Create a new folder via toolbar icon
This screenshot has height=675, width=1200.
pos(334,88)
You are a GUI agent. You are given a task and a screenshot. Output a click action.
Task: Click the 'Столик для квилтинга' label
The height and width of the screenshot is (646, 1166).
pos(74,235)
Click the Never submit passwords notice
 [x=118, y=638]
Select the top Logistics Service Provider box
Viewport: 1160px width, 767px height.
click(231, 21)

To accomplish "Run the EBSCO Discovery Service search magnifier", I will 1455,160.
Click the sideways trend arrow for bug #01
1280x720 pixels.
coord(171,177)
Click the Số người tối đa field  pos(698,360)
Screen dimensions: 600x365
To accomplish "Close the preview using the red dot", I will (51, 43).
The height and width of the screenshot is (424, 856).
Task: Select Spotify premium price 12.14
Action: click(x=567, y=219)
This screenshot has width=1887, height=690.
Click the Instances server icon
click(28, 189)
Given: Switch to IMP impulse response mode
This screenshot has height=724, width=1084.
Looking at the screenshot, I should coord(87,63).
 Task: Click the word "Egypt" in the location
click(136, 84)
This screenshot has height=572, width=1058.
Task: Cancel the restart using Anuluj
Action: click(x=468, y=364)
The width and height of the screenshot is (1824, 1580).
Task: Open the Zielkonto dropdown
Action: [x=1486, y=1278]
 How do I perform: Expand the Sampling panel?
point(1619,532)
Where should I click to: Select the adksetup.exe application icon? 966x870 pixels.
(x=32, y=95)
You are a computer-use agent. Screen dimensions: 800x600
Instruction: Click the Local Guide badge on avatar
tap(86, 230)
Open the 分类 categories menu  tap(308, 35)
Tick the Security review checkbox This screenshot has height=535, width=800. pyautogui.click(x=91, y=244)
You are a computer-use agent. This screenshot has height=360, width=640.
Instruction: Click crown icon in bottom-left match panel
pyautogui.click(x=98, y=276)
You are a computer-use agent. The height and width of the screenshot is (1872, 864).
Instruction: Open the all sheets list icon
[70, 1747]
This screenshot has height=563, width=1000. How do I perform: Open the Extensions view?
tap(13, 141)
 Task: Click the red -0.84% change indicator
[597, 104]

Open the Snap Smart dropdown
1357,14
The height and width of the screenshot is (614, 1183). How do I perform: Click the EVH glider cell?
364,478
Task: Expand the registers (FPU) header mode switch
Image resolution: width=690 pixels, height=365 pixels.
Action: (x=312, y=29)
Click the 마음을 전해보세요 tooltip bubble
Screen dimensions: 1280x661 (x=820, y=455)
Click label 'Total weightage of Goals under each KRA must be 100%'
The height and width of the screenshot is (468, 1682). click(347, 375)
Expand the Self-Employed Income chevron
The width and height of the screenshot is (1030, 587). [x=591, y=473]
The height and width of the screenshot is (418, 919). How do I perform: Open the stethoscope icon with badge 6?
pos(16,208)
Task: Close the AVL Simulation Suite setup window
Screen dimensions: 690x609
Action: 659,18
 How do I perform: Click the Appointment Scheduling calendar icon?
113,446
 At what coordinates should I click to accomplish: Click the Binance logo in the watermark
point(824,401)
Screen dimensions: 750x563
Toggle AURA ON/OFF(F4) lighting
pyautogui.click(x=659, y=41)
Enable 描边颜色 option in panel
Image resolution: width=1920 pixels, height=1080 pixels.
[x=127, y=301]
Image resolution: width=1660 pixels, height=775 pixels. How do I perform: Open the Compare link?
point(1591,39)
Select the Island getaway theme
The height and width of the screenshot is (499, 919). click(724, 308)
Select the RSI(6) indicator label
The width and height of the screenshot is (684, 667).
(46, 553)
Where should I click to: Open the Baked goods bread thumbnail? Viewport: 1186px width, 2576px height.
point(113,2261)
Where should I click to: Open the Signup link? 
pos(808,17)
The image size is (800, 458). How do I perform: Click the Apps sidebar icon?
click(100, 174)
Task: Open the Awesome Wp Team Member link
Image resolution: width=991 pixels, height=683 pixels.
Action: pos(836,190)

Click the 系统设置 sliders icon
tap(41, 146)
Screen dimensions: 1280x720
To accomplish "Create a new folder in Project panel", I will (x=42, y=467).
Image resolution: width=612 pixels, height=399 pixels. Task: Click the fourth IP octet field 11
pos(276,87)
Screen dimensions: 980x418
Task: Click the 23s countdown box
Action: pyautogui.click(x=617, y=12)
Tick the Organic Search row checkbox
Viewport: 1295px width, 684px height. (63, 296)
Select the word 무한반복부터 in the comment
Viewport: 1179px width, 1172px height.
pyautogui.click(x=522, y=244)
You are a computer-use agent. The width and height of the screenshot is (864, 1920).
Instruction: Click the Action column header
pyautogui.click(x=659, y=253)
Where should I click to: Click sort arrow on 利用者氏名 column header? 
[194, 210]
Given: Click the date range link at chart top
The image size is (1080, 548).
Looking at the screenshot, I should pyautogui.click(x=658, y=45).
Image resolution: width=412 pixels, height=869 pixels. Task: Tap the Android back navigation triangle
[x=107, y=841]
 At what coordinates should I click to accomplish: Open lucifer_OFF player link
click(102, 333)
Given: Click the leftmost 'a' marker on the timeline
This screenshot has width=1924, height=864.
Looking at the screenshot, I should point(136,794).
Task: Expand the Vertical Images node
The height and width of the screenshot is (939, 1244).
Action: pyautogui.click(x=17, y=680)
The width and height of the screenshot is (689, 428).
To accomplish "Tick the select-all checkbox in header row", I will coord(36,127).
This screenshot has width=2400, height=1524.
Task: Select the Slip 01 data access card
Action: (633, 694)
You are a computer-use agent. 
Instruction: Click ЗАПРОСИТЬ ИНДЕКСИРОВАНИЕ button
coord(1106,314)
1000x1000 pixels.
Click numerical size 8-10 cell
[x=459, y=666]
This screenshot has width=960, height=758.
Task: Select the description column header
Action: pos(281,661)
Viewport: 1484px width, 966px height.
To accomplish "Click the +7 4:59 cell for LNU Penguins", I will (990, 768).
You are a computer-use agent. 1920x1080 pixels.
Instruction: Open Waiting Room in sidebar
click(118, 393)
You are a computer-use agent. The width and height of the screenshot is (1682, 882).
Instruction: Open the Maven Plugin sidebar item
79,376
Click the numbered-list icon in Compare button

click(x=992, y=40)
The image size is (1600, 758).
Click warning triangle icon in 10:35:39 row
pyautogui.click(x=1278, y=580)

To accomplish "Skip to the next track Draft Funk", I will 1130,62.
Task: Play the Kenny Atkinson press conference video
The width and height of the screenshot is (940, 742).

════

Work instructions: When a line in the records above contains the word "computer", copy it.

Solution:
You are a computer-use agent. Screen dimensions: 800x600
You are a computer-use agent. This screenshot has height=360, width=640.
You are a computer-use agent. The height and width of the screenshot is (1872, 864).
You are a computer-use agent. The width and height of the screenshot is (864, 1920).
You are a computer-use agent. 
You are a computer-use agent. 1920x1080 pixels.
You are a computer-use agent. The width and height of the screenshot is (1682, 882).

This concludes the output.